Organizational success starts with knowing your organization better
Unfortunately for many organizations, the L&D process is a reactive one. They provide learning only when it’s necessary and without considering what their organization and employees really need. Without a strong Learning and Development culture, though, knowledge can quickly become outdated, talented employees might move on, and innovative thinking dries up, ultimately putting the long-term survival of organizations at risk.
So, what prohibits organizations from being proactive about their L&D? Consistently over the last three years, the most significant concern shared by 45% of L&D leaders is managers’ reluctance to make time for learning. But not all learning needs to be, nor should it be, a time-consuming process. In fact, by understanding what works for your organization means that a lot of time (and money) can actually be saved.
What does a proactive learning culture look like?
Consider the impact that COVID-19 has had on how organizations operate.

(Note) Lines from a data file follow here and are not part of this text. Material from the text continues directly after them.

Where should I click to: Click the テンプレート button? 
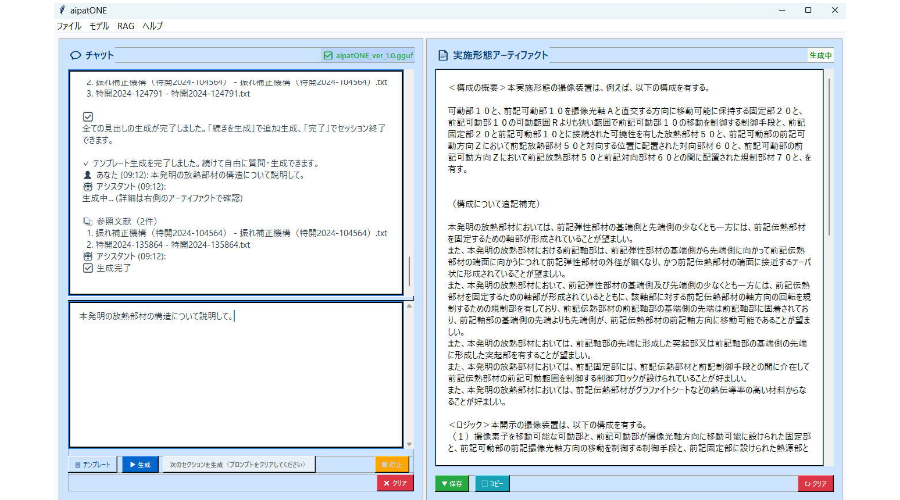click(92, 464)
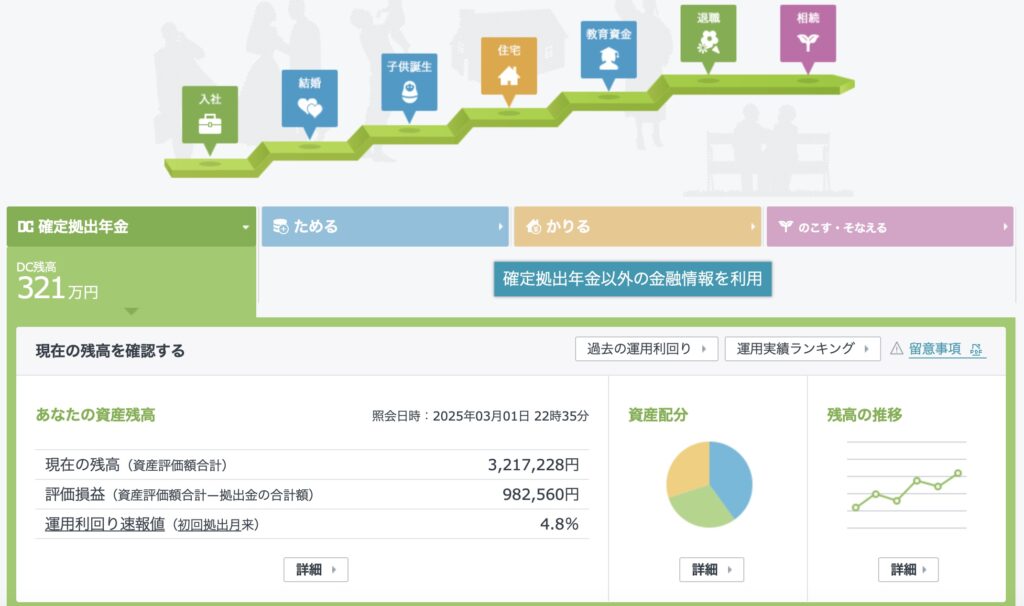Open 過去の運用利回り
Screen dimensions: 1024x606
tap(646, 349)
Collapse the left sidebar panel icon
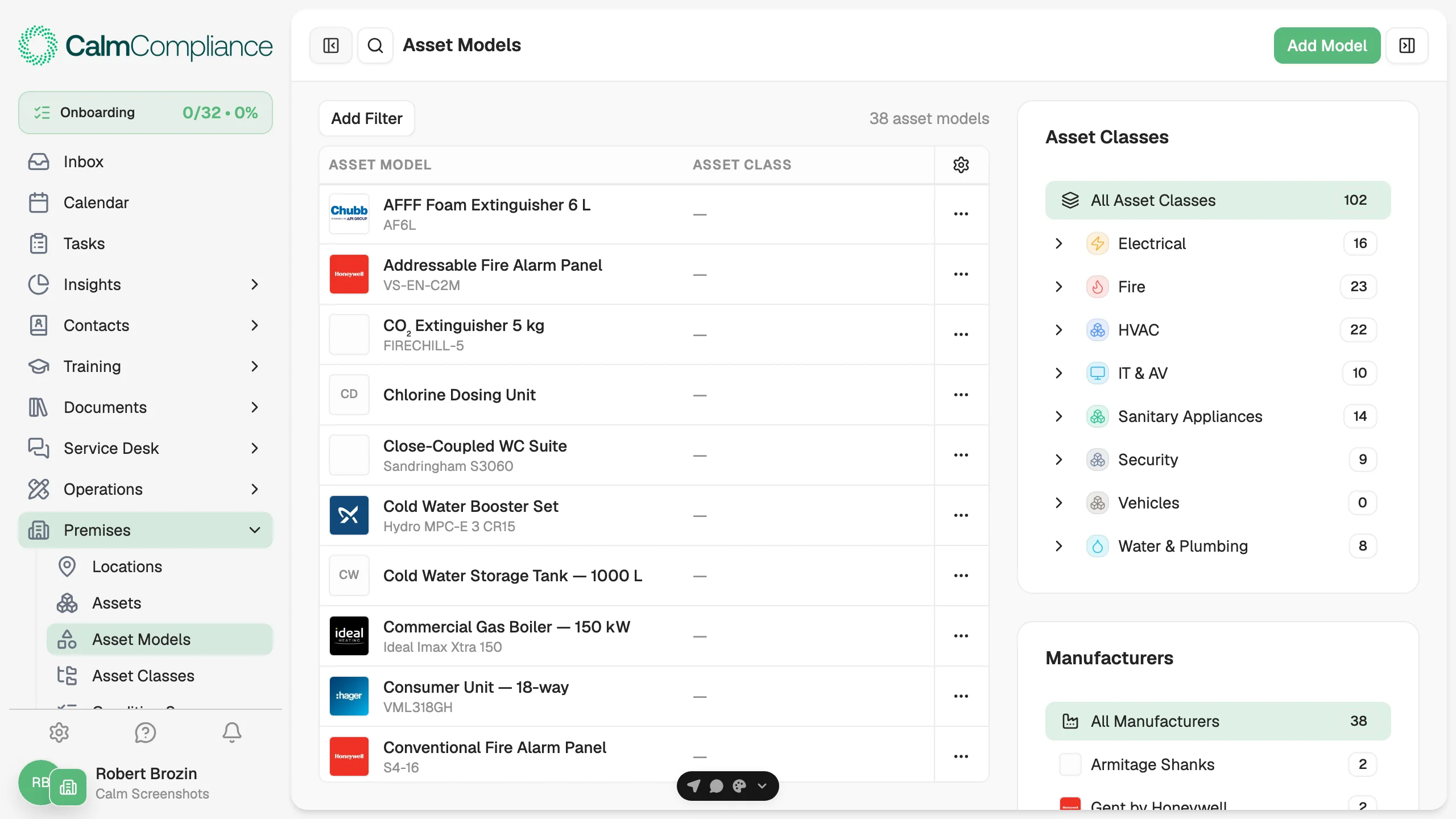The image size is (1456, 819). (x=331, y=46)

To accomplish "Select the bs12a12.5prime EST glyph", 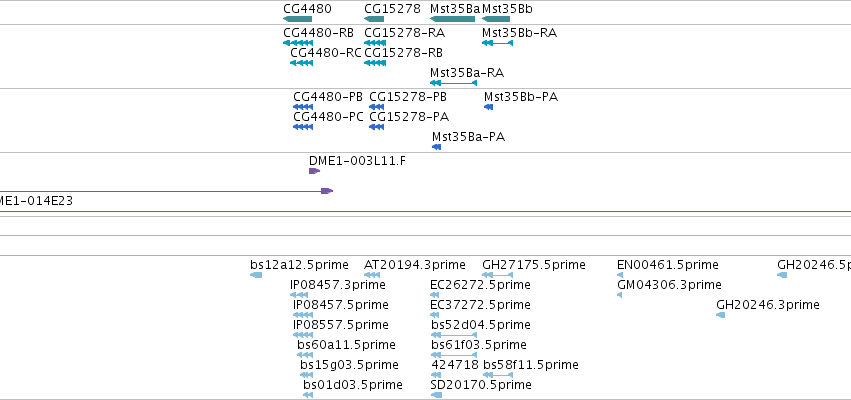I will pyautogui.click(x=256, y=275).
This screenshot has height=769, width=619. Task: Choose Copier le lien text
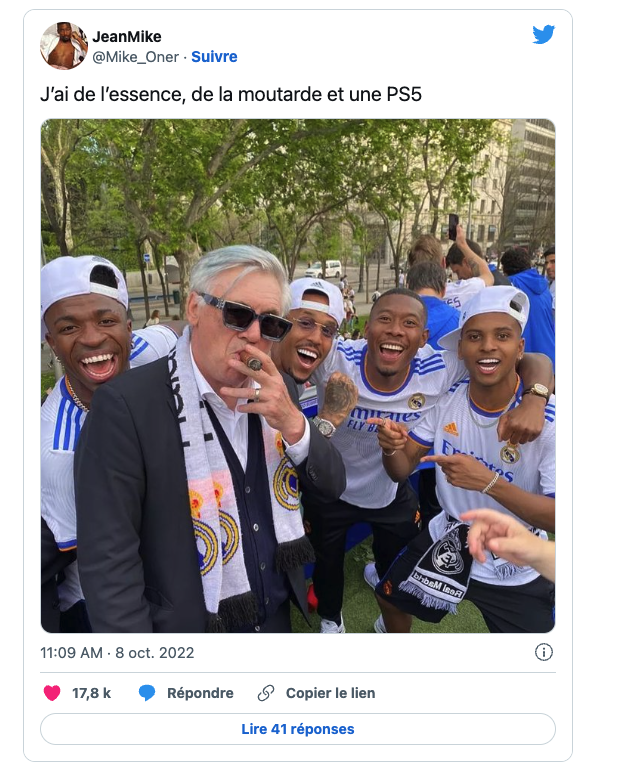[x=330, y=693]
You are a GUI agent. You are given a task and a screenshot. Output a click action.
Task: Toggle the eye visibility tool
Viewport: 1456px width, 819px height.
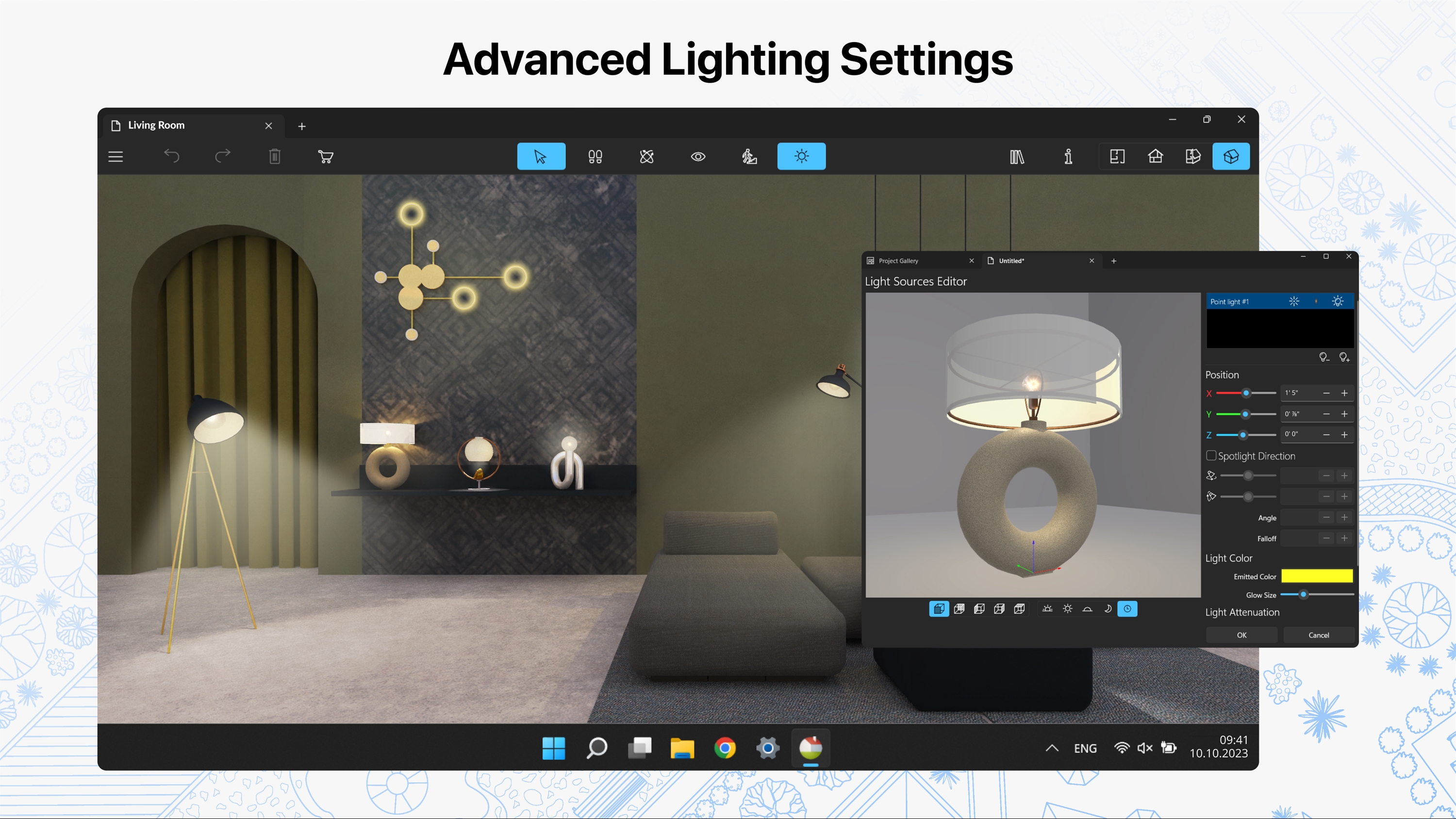coord(698,157)
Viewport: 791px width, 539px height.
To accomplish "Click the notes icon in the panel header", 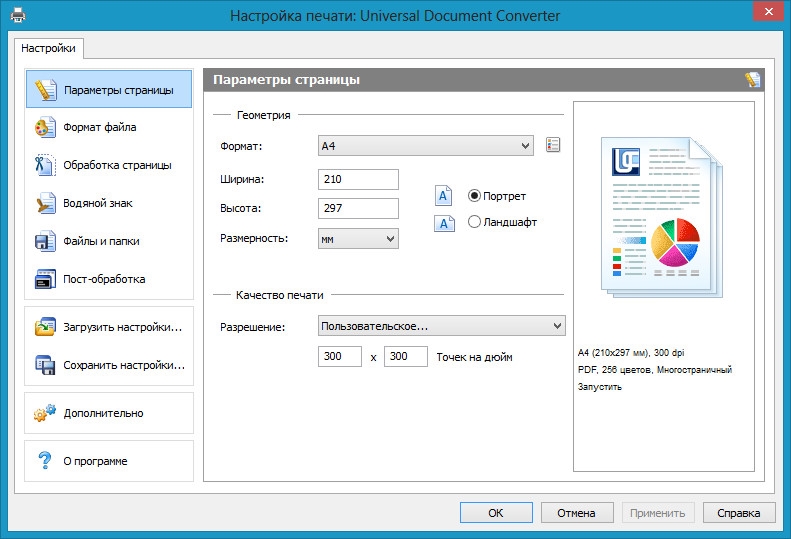I will coord(752,80).
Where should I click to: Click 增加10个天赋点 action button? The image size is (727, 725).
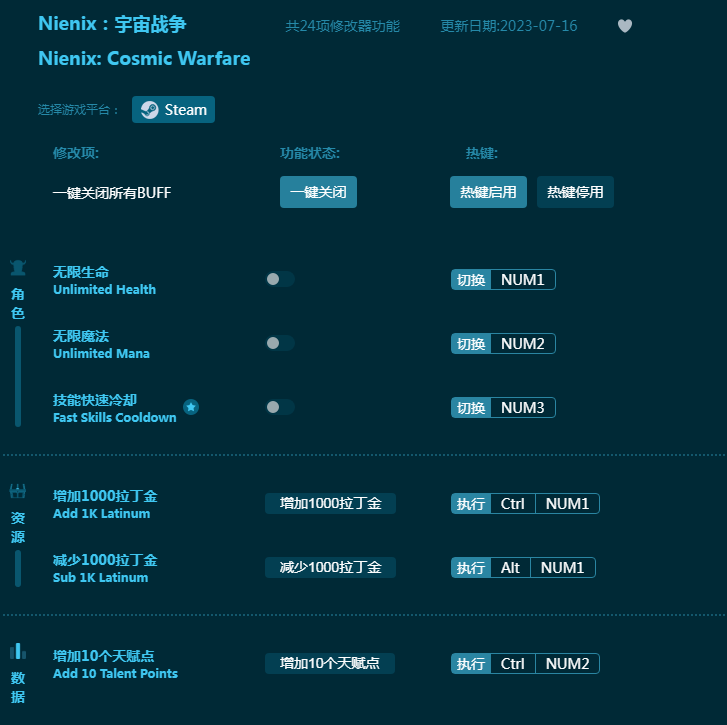pos(330,663)
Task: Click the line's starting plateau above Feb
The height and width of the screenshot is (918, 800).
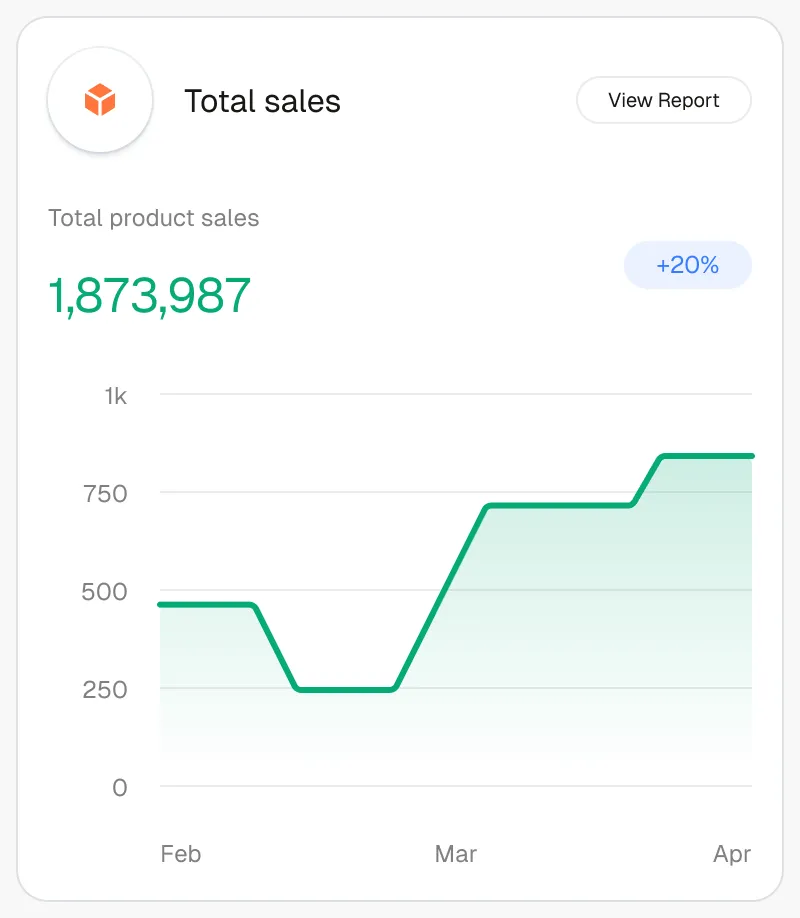Action: pos(207,605)
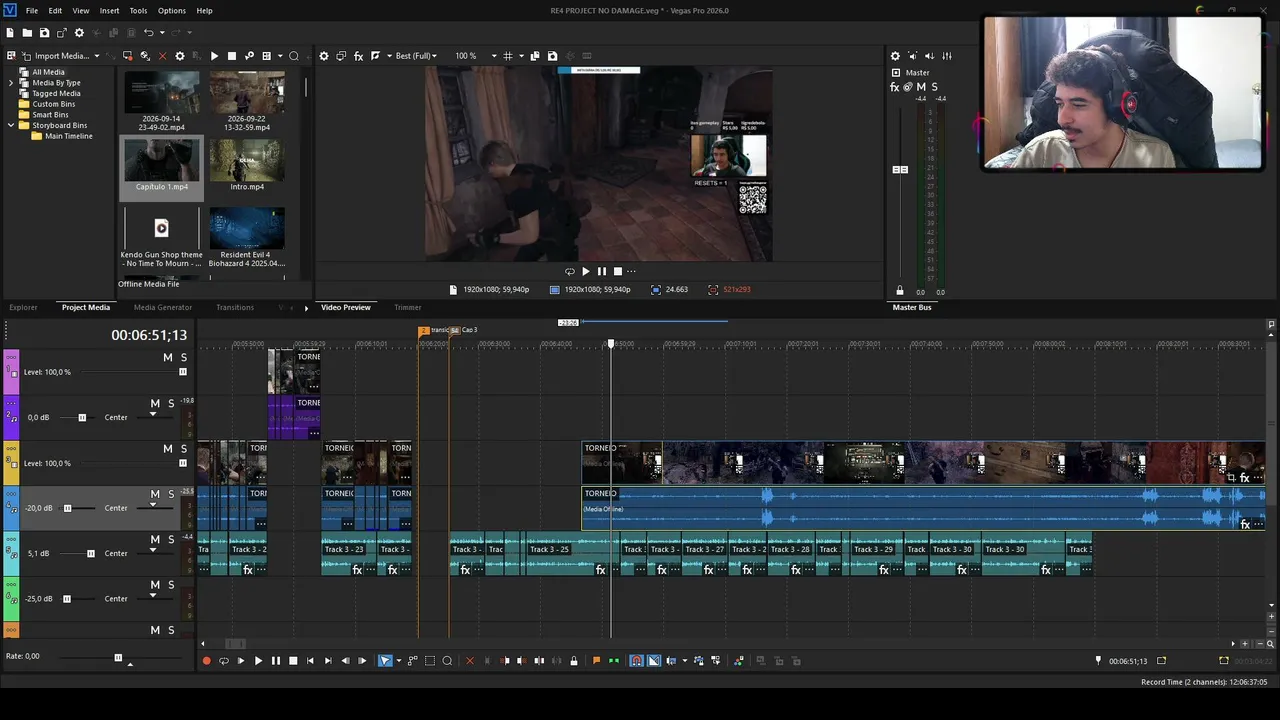
Task: Toggle the preview grid overlay icon
Action: 508,56
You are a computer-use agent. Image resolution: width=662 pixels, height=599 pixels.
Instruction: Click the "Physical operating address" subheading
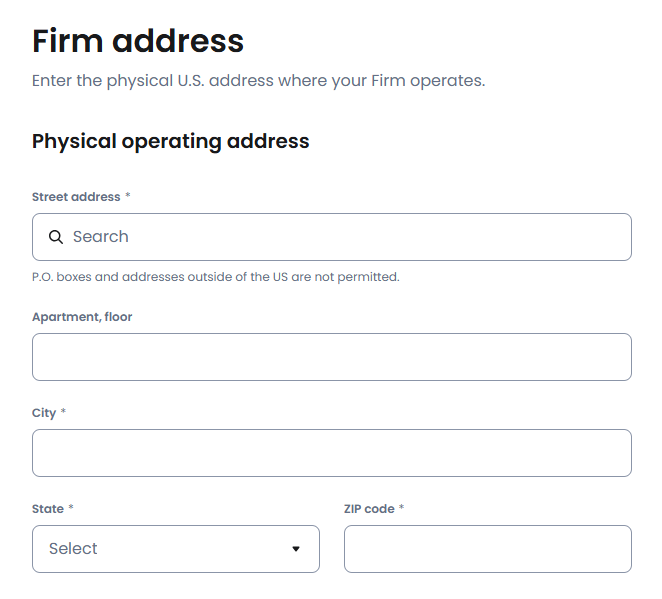[x=171, y=141]
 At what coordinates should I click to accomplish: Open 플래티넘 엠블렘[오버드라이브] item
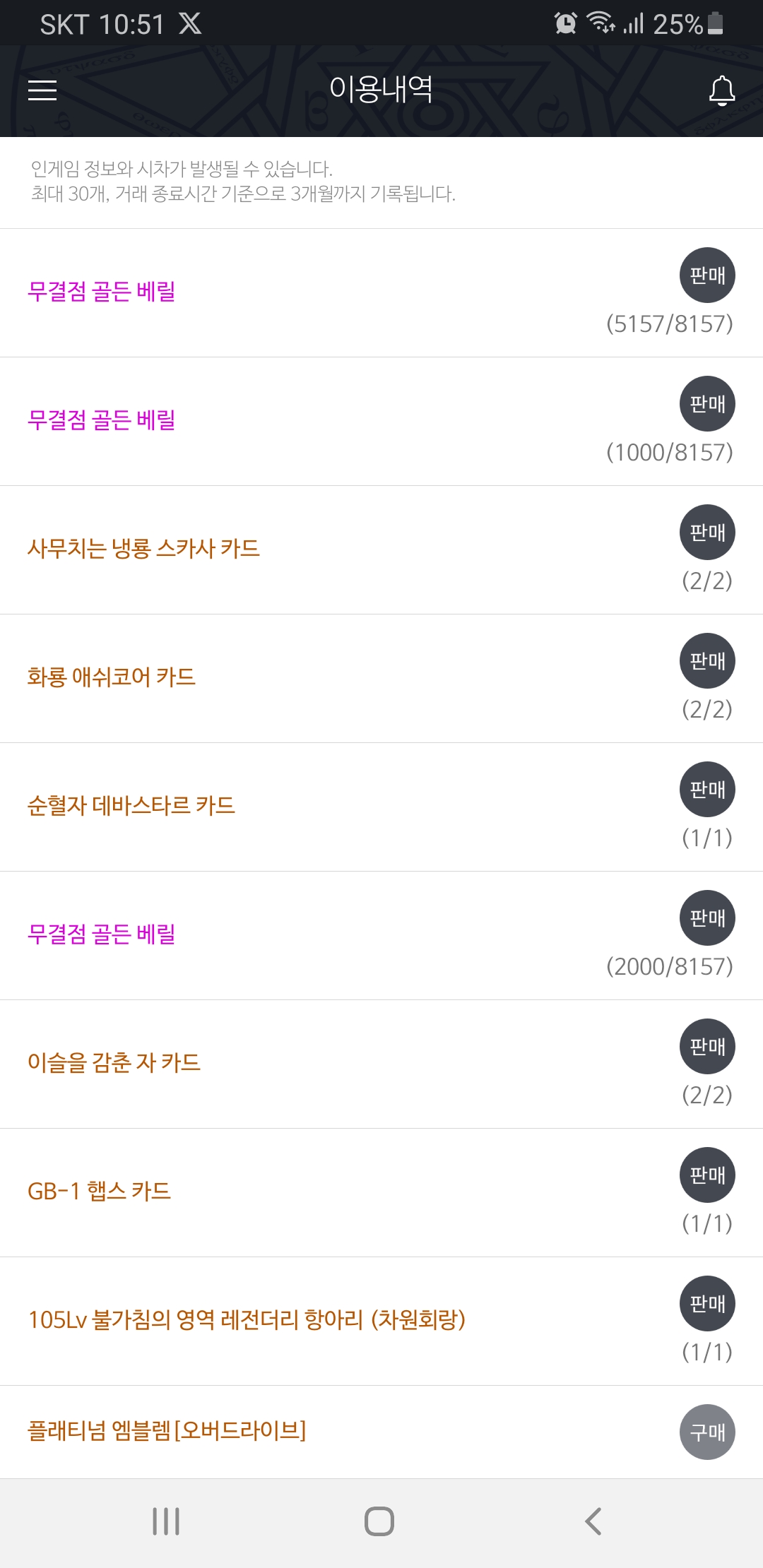pyautogui.click(x=167, y=1431)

Overnight, entire workforces were forced to work from home and online communication platforms, such as Microsoft Teams and Zoom, became an essential component to keeping businesses moving – whether you were already using them or not. Whilst even the most proactive L&D teams couldn’t have forecasted the pandemic, an established and stronger learning culture will have certainly contributed to how effectively they navigated it. In Figure 1 we show some of the behaviors that organizations with a higher-impact learning culture are engaging with. In a very effective way, these organizations are keeping up with key trends so that they can bridge the gap between where they are now and where it is they want to be.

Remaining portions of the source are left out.